ABOUT THIS EXERCISE> Reproduce each of the following lines verbatim, without changing any character, spacing, or line break.

INPUT RECORDS>
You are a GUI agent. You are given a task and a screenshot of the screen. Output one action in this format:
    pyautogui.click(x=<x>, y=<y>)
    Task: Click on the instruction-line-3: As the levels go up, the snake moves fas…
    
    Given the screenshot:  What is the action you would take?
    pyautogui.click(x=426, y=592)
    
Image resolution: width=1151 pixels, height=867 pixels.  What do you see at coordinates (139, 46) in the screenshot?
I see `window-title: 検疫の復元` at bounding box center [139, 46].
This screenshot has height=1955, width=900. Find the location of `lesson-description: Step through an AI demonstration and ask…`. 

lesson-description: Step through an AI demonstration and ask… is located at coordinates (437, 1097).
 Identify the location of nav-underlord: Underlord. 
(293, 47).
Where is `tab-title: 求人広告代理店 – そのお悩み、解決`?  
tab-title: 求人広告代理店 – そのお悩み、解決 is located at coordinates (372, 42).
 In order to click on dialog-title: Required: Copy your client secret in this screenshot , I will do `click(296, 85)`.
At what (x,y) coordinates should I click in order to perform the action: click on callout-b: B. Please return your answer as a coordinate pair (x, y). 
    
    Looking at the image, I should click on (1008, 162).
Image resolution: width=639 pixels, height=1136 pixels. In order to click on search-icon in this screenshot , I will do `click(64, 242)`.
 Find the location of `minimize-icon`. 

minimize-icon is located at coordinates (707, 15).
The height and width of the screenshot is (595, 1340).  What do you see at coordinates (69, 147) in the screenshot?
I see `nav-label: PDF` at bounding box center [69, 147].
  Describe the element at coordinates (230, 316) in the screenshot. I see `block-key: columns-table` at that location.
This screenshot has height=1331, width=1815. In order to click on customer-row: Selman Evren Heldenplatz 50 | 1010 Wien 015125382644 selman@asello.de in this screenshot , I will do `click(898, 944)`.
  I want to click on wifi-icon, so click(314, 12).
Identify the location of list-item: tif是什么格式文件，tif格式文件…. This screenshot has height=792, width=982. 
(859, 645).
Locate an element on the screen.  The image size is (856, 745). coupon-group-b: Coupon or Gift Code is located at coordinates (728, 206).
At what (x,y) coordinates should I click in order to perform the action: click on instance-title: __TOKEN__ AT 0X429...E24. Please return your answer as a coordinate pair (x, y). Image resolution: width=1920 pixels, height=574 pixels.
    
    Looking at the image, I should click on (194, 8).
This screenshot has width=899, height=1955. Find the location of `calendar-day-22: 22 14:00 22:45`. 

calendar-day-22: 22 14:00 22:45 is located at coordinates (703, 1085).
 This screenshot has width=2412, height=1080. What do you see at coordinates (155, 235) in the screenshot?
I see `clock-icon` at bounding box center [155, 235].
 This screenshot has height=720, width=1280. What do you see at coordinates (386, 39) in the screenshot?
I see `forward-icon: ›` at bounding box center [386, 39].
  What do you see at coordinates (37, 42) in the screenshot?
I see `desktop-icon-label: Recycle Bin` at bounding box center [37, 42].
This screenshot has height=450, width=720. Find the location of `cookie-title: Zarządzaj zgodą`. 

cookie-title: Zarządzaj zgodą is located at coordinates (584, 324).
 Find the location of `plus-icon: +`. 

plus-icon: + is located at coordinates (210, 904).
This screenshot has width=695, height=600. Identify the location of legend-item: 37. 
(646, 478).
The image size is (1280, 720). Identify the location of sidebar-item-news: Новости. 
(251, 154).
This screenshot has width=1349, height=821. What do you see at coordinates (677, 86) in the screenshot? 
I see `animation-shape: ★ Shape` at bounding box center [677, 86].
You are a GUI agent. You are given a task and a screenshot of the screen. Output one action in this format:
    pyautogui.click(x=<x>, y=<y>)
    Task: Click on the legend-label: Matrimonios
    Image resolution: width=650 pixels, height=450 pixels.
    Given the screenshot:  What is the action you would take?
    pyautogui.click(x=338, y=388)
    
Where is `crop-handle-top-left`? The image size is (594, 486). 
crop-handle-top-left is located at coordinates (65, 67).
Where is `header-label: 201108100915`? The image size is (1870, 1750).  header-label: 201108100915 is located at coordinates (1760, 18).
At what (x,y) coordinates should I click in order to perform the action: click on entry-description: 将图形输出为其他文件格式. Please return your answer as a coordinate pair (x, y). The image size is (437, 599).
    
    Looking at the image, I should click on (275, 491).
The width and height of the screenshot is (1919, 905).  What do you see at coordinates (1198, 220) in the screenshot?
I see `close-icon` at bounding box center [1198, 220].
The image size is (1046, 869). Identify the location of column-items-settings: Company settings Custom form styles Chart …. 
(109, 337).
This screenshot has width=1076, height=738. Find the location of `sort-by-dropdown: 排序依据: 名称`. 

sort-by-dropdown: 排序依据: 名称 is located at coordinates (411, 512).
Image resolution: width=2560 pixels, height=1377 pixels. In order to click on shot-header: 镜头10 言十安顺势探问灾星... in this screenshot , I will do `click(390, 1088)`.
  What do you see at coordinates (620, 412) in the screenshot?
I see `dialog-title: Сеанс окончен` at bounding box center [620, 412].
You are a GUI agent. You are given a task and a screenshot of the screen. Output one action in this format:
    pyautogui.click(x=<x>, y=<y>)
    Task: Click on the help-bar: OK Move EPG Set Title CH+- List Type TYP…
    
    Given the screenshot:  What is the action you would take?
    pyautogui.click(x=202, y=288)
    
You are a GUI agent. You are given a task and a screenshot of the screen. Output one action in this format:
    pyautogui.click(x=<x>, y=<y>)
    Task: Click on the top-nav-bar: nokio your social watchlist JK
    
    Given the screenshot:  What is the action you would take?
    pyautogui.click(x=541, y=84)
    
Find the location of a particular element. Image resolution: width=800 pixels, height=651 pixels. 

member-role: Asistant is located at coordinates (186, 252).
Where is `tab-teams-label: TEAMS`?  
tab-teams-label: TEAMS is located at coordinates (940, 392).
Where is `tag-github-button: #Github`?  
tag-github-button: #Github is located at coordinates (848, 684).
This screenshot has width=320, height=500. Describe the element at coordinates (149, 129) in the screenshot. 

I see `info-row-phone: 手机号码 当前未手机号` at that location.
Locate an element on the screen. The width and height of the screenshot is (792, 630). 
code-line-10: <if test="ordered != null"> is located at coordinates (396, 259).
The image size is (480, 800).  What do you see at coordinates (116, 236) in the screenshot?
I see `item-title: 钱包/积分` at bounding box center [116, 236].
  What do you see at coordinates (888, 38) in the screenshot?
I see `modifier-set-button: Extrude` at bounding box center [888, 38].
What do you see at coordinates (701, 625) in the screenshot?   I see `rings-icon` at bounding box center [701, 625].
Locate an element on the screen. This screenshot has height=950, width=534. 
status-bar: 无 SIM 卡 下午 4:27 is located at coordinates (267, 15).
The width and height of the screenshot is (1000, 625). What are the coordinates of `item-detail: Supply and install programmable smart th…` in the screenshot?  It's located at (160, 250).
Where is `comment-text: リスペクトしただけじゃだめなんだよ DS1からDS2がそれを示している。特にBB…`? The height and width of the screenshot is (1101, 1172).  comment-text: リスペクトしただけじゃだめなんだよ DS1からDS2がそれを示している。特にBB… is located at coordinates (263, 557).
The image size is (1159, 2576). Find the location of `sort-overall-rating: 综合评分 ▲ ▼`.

RESULT FOR THIS EXERCISE>
You are a GUI agent. You are given a task and a screenshot of the screen. Output one action in this format:
    pyautogui.click(x=<x>, y=<y>)
    Task: Click on the instruction-line-3: As the levels go up, the snake moves fas…
    
    Given the screenshot:  What is the action you would take?
    pyautogui.click(x=426, y=592)
    
Image resolution: width=1151 pixels, height=867 pixels.  What do you see at coordinates (139, 46) in the screenshot?
I see `window-title: 検疫の復元` at bounding box center [139, 46].
This screenshot has height=1955, width=900. Find the location of `lesson-description: Step through an AI demonstration and ask…`. 

lesson-description: Step through an AI demonstration and ask… is located at coordinates (437, 1097).
 Identify the location of nav-underlord: Underlord. 
(293, 47).
Where is `tab-title: 求人広告代理店 – そのお悩み、解決`?  
tab-title: 求人広告代理店 – そのお悩み、解決 is located at coordinates (372, 42).
 In order to click on dialog-title: Required: Copy your client secret in this screenshot , I will do `click(296, 85)`.
At what (x,y) coordinates should I click in order to perform the action: click on callout-b: B. Please return your answer as a coordinate pair (x, y). 
    
    Looking at the image, I should click on (1008, 162).
Image resolution: width=639 pixels, height=1136 pixels. In order to click on search-icon in this screenshot , I will do `click(64, 242)`.
 Find the location of `minimize-icon`. 

minimize-icon is located at coordinates (707, 15).
The height and width of the screenshot is (595, 1340).  What do you see at coordinates (69, 147) in the screenshot?
I see `nav-label: PDF` at bounding box center [69, 147].
  Describe the element at coordinates (230, 316) in the screenshot. I see `block-key: columns-table` at that location.
This screenshot has height=1331, width=1815. In order to click on customer-row: Selman Evren Heldenplatz 50 | 1010 Wien 015125382644 selman@asello.de in this screenshot , I will do `click(898, 944)`.
  I want to click on wifi-icon, so click(314, 12).
Identify the location of list-item: tif是什么格式文件，tif格式文件…. This screenshot has height=792, width=982. 
(859, 645).
Locate an element on the screen.  The image size is (856, 745). coupon-group-b: Coupon or Gift Code is located at coordinates (728, 206).
At what (x,y) coordinates should I click in order to perform the action: click on instance-title: __TOKEN__ AT 0X429...E24. Please return your answer as a coordinate pair (x, y). Image resolution: width=1920 pixels, height=574 pixels.
    
    Looking at the image, I should click on (194, 8).
This screenshot has width=899, height=1955. Find the location of `calendar-day-22: 22 14:00 22:45`. 

calendar-day-22: 22 14:00 22:45 is located at coordinates (703, 1085).
 This screenshot has width=2412, height=1080. What do you see at coordinates (155, 235) in the screenshot?
I see `clock-icon` at bounding box center [155, 235].
 This screenshot has height=720, width=1280. What do you see at coordinates (386, 39) in the screenshot?
I see `forward-icon: ›` at bounding box center [386, 39].
  What do you see at coordinates (37, 42) in the screenshot?
I see `desktop-icon-label: Recycle Bin` at bounding box center [37, 42].
This screenshot has height=450, width=720. Find the location of `cookie-title: Zarządzaj zgodą`. 

cookie-title: Zarządzaj zgodą is located at coordinates (584, 324).
 Find the location of `plus-icon: +`. 

plus-icon: + is located at coordinates (210, 904).
This screenshot has width=695, height=600. Identify the location of legend-item: 37. 
(646, 478).
The image size is (1280, 720). Identify the location of sidebar-item-news: Новости. 
(251, 154).
This screenshot has width=1349, height=821. What do you see at coordinates (677, 86) in the screenshot? 
I see `animation-shape: ★ Shape` at bounding box center [677, 86].
You are a GUI agent. You are given a task and a screenshot of the screen. Output one action in this format:
    pyautogui.click(x=<x>, y=<y>)
    Task: Click on the legend-label: Matrimonios
    Image resolution: width=650 pixels, height=450 pixels.
    Given the screenshot:  What is the action you would take?
    pyautogui.click(x=338, y=388)
    
Where is `crop-handle-top-left`? The image size is (594, 486). 
crop-handle-top-left is located at coordinates (65, 67).
Where is `header-label: 201108100915`? The image size is (1870, 1750).  header-label: 201108100915 is located at coordinates (1760, 18).
At what (x,y) coordinates should I click in order to perform the action: click on entry-description: 将图形输出为其他文件格式. Please return your answer as a coordinate pair (x, y). The image size is (437, 599).
    
    Looking at the image, I should click on (275, 491).
The width and height of the screenshot is (1919, 905).  What do you see at coordinates (1198, 220) in the screenshot?
I see `close-icon` at bounding box center [1198, 220].
The image size is (1046, 869). Identify the location of column-items-settings: Company settings Custom form styles Chart …. 
(109, 337).
This screenshot has width=1076, height=738. Find the location of `sort-by-dropdown: 排序依据: 名称`. 

sort-by-dropdown: 排序依据: 名称 is located at coordinates (411, 512).
Image resolution: width=2560 pixels, height=1377 pixels. In order to click on shot-header: 镜头10 言十安顺势探问灾星... in this screenshot , I will do `click(390, 1088)`.
  What do you see at coordinates (620, 412) in the screenshot?
I see `dialog-title: Сеанс окончен` at bounding box center [620, 412].
You are a GUI agent. You are given a task and a screenshot of the screen. Output one action in this format:
    pyautogui.click(x=<x>, y=<y>)
    Task: Click on the help-bar: OK Move EPG Set Title CH+- List Type TYP…
    
    Given the screenshot:  What is the action you would take?
    pyautogui.click(x=202, y=288)
    
You are a GUI agent. You are given a task and a screenshot of the screen. Output one action in this format:
    pyautogui.click(x=<x>, y=<y>)
    Task: Click on the top-nav-bar: nokio your social watchlist JK
    
    Given the screenshot:  What is the action you would take?
    pyautogui.click(x=541, y=84)
    
Find the location of a particular element. Image resolution: width=800 pixels, height=651 pixels. 

member-role: Asistant is located at coordinates (186, 252).
Where is `tab-teams-label: TEAMS`?  
tab-teams-label: TEAMS is located at coordinates (940, 392).
Where is `tag-github-button: #Github`?  
tag-github-button: #Github is located at coordinates (848, 684).
This screenshot has width=320, height=500. Describe the element at coordinates (149, 129) in the screenshot. 

I see `info-row-phone: 手机号码 当前未手机号` at that location.
Locate an element on the screen. The width and height of the screenshot is (792, 630). 
code-line-10: <if test="ordered != null"> is located at coordinates (396, 259).
The image size is (480, 800).  What do you see at coordinates (116, 236) in the screenshot?
I see `item-title: 钱包/积分` at bounding box center [116, 236].
  What do you see at coordinates (888, 38) in the screenshot?
I see `modifier-set-button: Extrude` at bounding box center [888, 38].
What do you see at coordinates (701, 625) in the screenshot?   I see `rings-icon` at bounding box center [701, 625].
Locate an element on the screen. This screenshot has height=950, width=534. 
status-bar: 无 SIM 卡 下午 4:27 is located at coordinates (267, 15).
The width and height of the screenshot is (1000, 625). What are the coordinates of `item-detail: Supply and install programmable smart th…` in the screenshot?  It's located at (160, 250).
Where is `comment-text: リスペクトしただけじゃだめなんだよ DS1からDS2がそれを示している。特にBB…`? The height and width of the screenshot is (1101, 1172).  comment-text: リスペクトしただけじゃだめなんだよ DS1からDS2がそれを示している。特にBB… is located at coordinates (263, 557).
The image size is (1159, 2576). Find the location of `sort-overall-rating: 综合评分 ▲ ▼`.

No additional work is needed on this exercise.